Since his latest arrest, there have been suggestions - including from his supporters - that the Falkirk MP is suffering from post-traumatic stress relating to family breakdown or his time in the Armed Forces.
But he wrote: "I separated from my wife seven years ago. We are on excellent terms. I am not broken, tortured, lonely or tormented.
"It is widely known that I am very fit and healthy. I conduct my work as an MP with diligence, particularly on behalf of constituents and also matters relating to Africa and wider international development issues.
"I do not have post-traumatic stress; that’s just ridiculous (although the people who suggest it are certainly profoundly well-intentioned in respect of some former service personnel who have experienced genuine trauma)."
Eric Joyce resigned from the Labour Party last year
Joyce said his period of heavy drinking had ended with the "dreadful" incident a year ago in Parliament's Strangers Bar, saying he still felt "genuine remorse" for the people affected.
On the latest incident, he wrote: "I was not drunk last Thursday. I had consumed, by any standards, a very modest amount of alcohol.
"I was examined by a nurse after being arrested. I was pronounced fit for interview. I did not need to “sleep it off”. I gave a statement immediately."
The police treated him with "great professionalism, humanity and kindness", he wrote, denying reports he had been seen "glassy-eyed" leaving the nearby Red Lion pub.

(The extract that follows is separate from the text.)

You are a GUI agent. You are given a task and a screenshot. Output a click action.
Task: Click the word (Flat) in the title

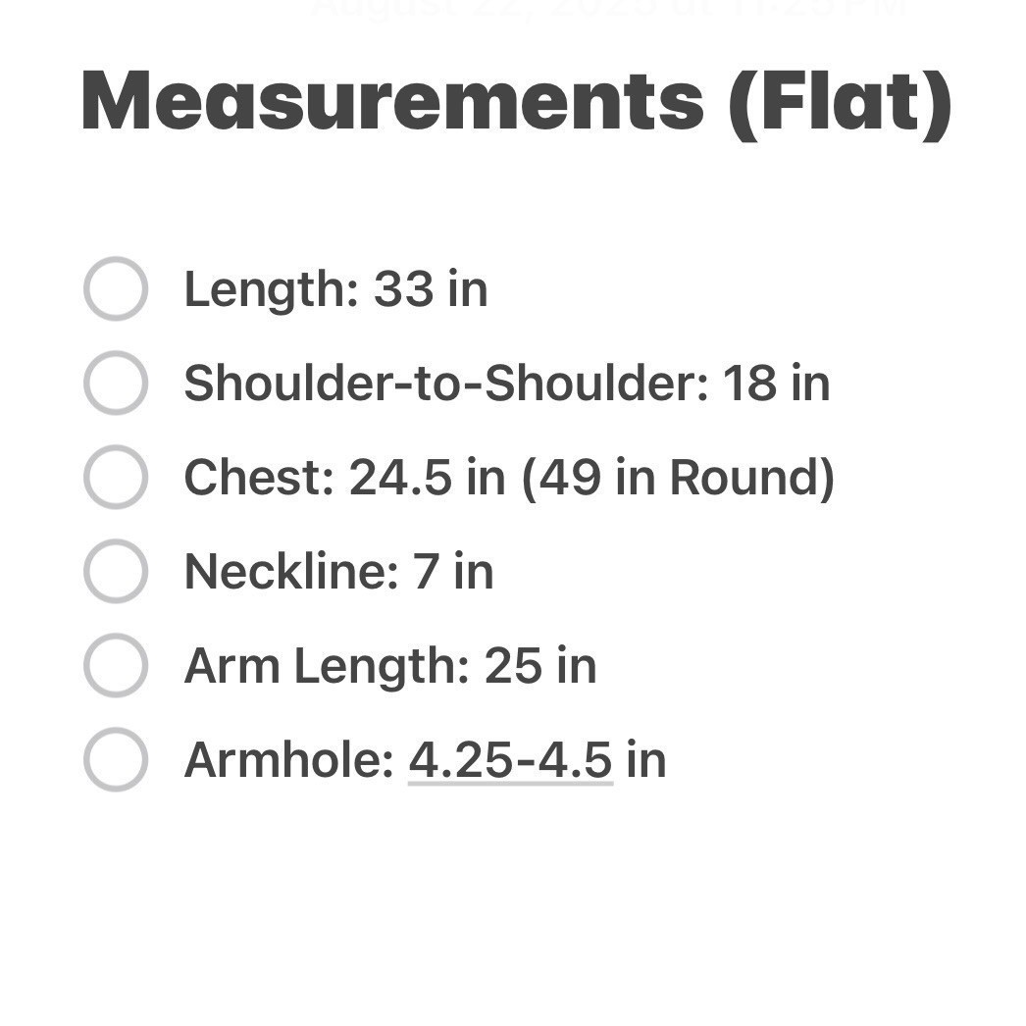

Joyce said he had returned from a doctor's appointment to a meeting that had lasted all afternoon before heading for the Sports and Social bar.
He went on: "I was there with one other person. There was no ‘anti-Tory’ dimension at all. Conservative MPs, many of whom I regard as personal friends, have gone out of their way to be kind and helpful throughout the last year.
"Labour Party colleagues have been enormously supportive. MPs of all other parties, Welsh, Scottish and Northern Irish, have too."
Addressing reports he had been "re-arrested" at the police station, he wrote: "I was not re-arrested for ABH following a subsequent event at Belgravia.
"The reason for the original arrest at the Sports and Social Bar was dropped within hours when it became clear I was uninvolved in an incident the police had assumed I had been involved in.
"I was technically re-arrested the following morning in order to enable inquiries to be made after police officers brought new complaints which related to the evening before."
And he said his ban from buying alcohol on the Parliamentary estate appeared to be "entirely designed for public consumption" and to fuel "misreports" of how much he had drunk on Thursday night.
He added: "I visited the Sports and Social Bar because it had been just over one year since last year’s terrible incident elsewhere. In retrospect, this does not seem to have been a good call.
"I will clearly not be doing so again and it takes neither the brains of an archbishop nor the edict of an official to achieve that end.
"I enormously appreciate the kind messages of the many colleagues, friends and members of the public who have contacted me."